3. How are you addressing these challenges?

We are bringing attention to the gender gap, recognising success stories and best practices and fostering global collaboration. For example, I started the Equals in Tech awards programme (previously known as Gem-Tech) to showcase initiatives around the world that are closing the gap. I also launched the gender dashboard at the ITU as a means to track women’s participation in the tech sector and in ITU conferences and meetings. If we can measure the gap, we can close it.

4. What do you see as key to successfully addressing the digital gender gap?

Leadership and political will. We need to be making measurable commitments and implementing them, while focussing on scaling and replicating success stories.

5. What do you see as the role of the private sector in overcoming the digital divide?

The private sector should invest in women and girls, from start-ups to skills training, and it should employ more women at all levels. Companies can engage school age girls (e.g. through Girls in ICT day) to help attract them to STEM studies and eventually tech careers.

6. How important are public-private sector partnerships?

Essential. No stakeholder group can do this alone. The public and private sectors must work together to close this gap.
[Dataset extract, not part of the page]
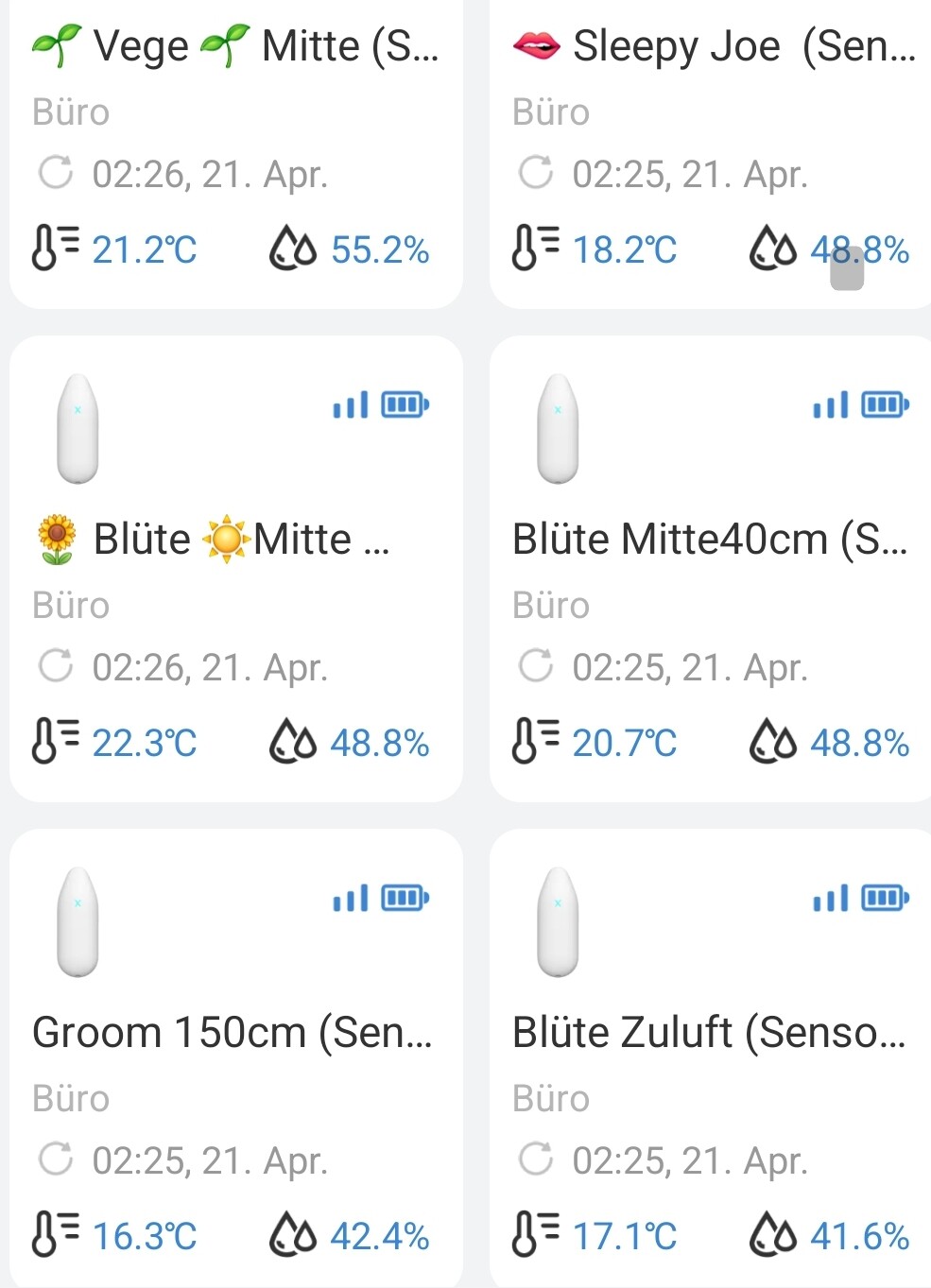The image size is (931, 1288).
Task: Click the sunflower Blüte Mitte sensor image
Action: pyautogui.click(x=78, y=429)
7. With EQUALS you have built an effective cross-sector coalition to streamline international debate on gender issues and to fast-track practical solutions. What were the main challenges in establishing the coalition, and how did you overcome them?

We created EQUALS following the Broadband Commission’s recommendations on how to close the digital gender divide. A bottom-up effort, EQUALS is an open call to all stakeholders involved in closing the access, skills or leadership gap.

The main challenge was getting entities to share and then agree to work together for a common purpose. One cornerstone of EQUALS is our insistence on evidence-based actions. To that end, the research track has brought more than 30 academic and research institutes together to share research and study the gaps.